Hours after being indicted for his attempts to overturn the election results in Georgia, Donald Trump signaled that he is going to re-litigate the matter once more. This time, it will be part of his campaign to win the presidency, not retain it.
Trump announced on his social media site that he would be holding a “major news conference” on Monday where he'd present a detailed and "irrefutable report” on voter fraud from three years ago.
The post had all the whiffs of a Four Seasons Total Landscaping moment. And it quickly transported the Republican Party right back to a conversation it studiously has tried to avoid for nearly three years.
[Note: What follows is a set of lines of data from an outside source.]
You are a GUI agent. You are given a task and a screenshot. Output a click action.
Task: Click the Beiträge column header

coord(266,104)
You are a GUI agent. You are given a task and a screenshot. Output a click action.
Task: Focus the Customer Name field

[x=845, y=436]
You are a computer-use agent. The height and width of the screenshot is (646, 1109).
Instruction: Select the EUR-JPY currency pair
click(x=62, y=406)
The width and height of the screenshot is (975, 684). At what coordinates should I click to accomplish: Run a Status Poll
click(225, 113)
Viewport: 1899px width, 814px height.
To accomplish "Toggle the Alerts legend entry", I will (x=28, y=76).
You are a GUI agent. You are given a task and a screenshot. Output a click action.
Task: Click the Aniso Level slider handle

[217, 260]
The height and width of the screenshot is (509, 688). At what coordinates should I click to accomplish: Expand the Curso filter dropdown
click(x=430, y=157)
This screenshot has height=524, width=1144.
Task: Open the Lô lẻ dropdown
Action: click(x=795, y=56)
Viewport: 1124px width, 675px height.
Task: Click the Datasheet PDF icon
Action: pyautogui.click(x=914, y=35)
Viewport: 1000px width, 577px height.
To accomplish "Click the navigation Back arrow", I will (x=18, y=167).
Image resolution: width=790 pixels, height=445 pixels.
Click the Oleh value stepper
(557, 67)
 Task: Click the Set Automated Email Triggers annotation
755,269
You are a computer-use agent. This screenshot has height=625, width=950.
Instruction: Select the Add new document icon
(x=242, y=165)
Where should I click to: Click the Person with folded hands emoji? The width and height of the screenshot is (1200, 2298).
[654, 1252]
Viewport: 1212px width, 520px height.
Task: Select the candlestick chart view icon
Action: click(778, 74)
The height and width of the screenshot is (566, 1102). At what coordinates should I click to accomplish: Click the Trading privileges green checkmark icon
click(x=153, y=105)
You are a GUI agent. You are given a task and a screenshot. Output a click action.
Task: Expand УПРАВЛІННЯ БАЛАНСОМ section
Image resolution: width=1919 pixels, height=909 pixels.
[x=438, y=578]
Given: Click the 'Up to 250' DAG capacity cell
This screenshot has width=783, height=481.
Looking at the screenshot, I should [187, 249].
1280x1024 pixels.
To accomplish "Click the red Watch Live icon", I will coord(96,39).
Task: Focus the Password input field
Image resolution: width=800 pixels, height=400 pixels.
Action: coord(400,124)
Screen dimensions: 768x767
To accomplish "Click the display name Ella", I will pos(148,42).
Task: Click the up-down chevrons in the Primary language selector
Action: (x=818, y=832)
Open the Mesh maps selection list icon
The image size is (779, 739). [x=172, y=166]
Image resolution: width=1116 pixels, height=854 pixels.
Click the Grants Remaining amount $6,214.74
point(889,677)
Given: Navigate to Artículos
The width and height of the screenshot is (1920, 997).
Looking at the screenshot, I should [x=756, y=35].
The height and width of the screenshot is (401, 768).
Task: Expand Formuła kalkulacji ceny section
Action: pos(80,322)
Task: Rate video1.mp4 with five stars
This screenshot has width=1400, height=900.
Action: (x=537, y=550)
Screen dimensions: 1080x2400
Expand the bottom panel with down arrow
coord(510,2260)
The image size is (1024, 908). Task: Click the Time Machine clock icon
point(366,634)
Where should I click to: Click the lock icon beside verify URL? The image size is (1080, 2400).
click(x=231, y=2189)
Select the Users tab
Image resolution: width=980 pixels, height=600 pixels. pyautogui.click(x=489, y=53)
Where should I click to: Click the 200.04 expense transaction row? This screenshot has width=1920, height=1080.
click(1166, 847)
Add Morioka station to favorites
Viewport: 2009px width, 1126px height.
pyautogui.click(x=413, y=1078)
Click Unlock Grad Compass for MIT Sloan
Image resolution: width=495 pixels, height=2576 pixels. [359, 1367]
Sen. Tim Scott (R-S.C.), campaigning at the Iowa State Fair on Tuesday, was asked if pressure Trump put on public officials in Georgia to overturn the election was “anti-American.” At a press conference the same day, Florida Gov. Ron DeSantis was also forced to field questions about the indictment. Both Republicans instead criticized what they described as a weaponization of the legal process.
Operatives within the party were less evasive. With Trump doubling down on his stolen-election rhetoric — and his decision to schedule a media event about it two days before the first Republican debate — the consensus was he is all but guaranteeing his GOP rivals would be forced to spend time on stage next week talking about an issue that continues to divide the party.
“This is Politics 303: Mind Games and How Campaigns Fuck With Other Campaigns,” said Dave Carney, a New Hampshire-based Republican strategist. “You do something, you make an announcement — they’re just trying to dominate the news going into the debate and get everyone to defend him.”
But, Carney said, it’s a terrible position to be in for anyone trying to win 2024 for Republicans. “If our party is talking about 2020, we’re going to lose,” he said.
For Trump’s rivals in the primary, there’s no avoiding the question now.
Pressed on whether he had listened to the recorded phone call between Trump and Georgia Secretary of State Brad Raffensperger, in which Trump urged the GOP election official to “find 11,780 votes,” Scott said, “Yes, but we just draw different conclusions.” He declined to answer whether he, as president, would have made the same request of Raffensperger.
DeSantis called the indictment “an example of this criminalization of politics.”
Trump’s opponents have every reason to be wary of the issue. Though election denialism may be fraught terrain for the party in a general election, in recent Republican primaries, the electorate has most often rewarded those who side with Trump on it.
After Trump’s defeat in November 2020, majorities of Republicans told pollsters they agreed with his claims that the election was stolen. And more recently, a New York Times/Siena College poll last month found three-in-four GOP primary voters said they thought Trump’s actions only reflected “his right to contest the election.”
Sarah Longwell, a Trump-averse Republican strategist who has chided his opponents in the field for not forcefully criticizing him, said focus groups she has conducted show Republican voters are divided on Trump’s 2020 election claims. But as much as half of the GOP primary electorate are fine with the idea of re-litigating the last presidential election, she said.
“Part of the reason he’s leaning into this with his press conference is he only wants people talking about this, and talking about him,” Longwell said. “The other candidates are going to have to talk about it, because it’s going to be the dominant issue in our politics. And it’s how Trump walks to the nomination.”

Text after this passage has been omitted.